___ STUDY TEXT ___

Brazilian power company

Companhia Energética de Minas Gerais S.A. (CEMIG; Energy Company of Minas Gerais) is a Brazilian power company headquartered in Belo Horizonte, capital of the state of Minas Gerais. The company is one of the main electricity concessionaires in Brazil. It operates in the areas of generation, transmission, distribution and commercialization of electric energy and also in the distribution of natural gas. The company is responsible for 12% of the Brazil's distribution. It is the fourth-largest electricity company in Brazil by revenue after Eletrobras, Energisa and CPFL Energia.

CEMIG is present in 22 Brazilian states and in Chile. With around 50 power plants in operation, most of them hydroelectric, the company owns around 6,000 MW of generation capacity. Just over half of Cemig's stock is owned by the state of Minas Gerais.

The company is responsible for serving about 18 million people in 774 municipalities of Minas Gerais and for the management of the largest network of electricity distribution in South America, with more than 400 thousand km of lines.

___ MATERIAL SUPPLIED ___

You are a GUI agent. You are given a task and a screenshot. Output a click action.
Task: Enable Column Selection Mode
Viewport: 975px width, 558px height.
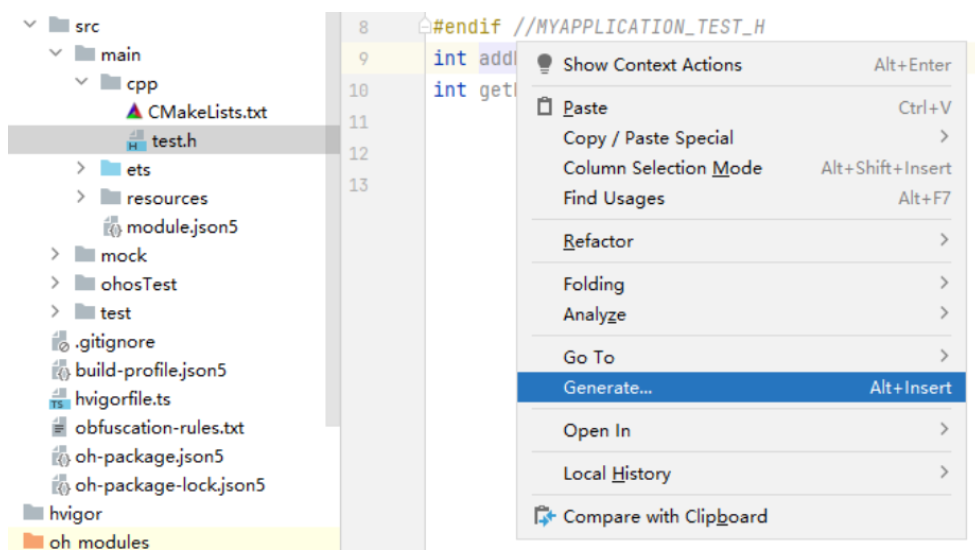(x=662, y=168)
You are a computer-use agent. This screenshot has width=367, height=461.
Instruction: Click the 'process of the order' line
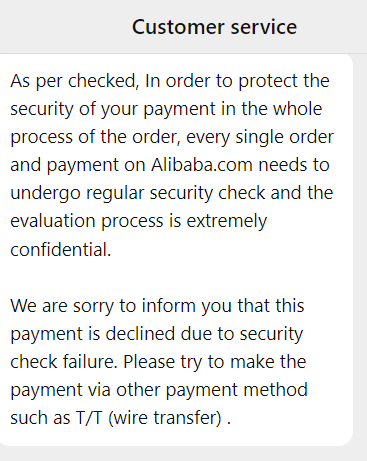172,137
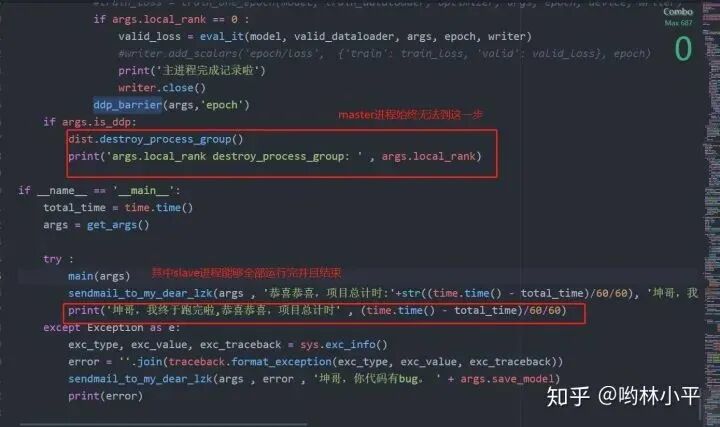Click the except Exception as e line
This screenshot has width=720, height=427.
click(112, 328)
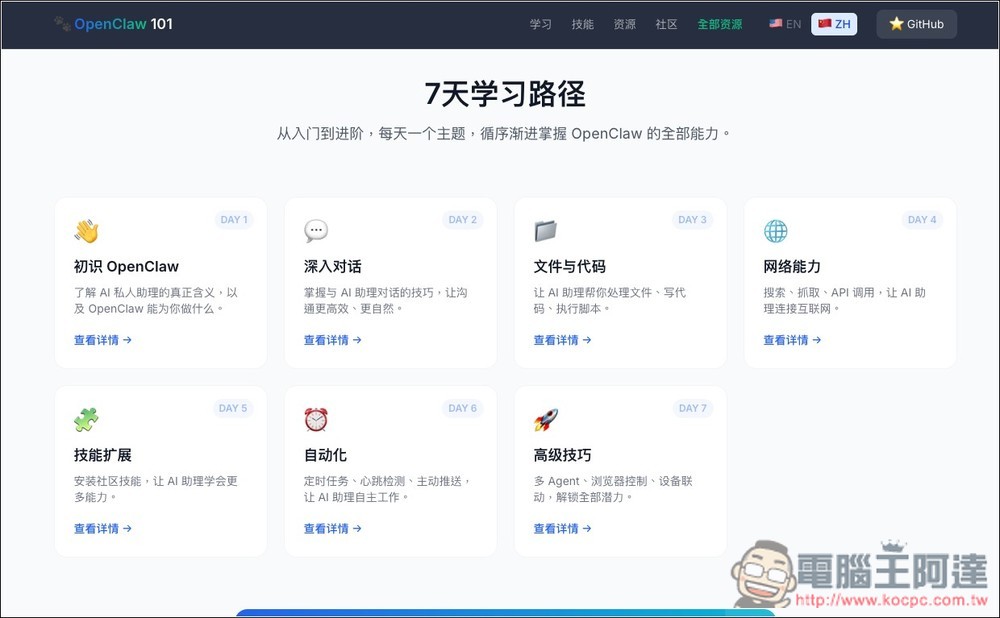This screenshot has width=1000, height=618.
Task: Open the GitHub star button
Action: [x=916, y=24]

___

According to the text on the Brazilian power company, how many municipalities of Minas Gerais does CEMIG serve? The records are not needed for this work.

774 municipalities.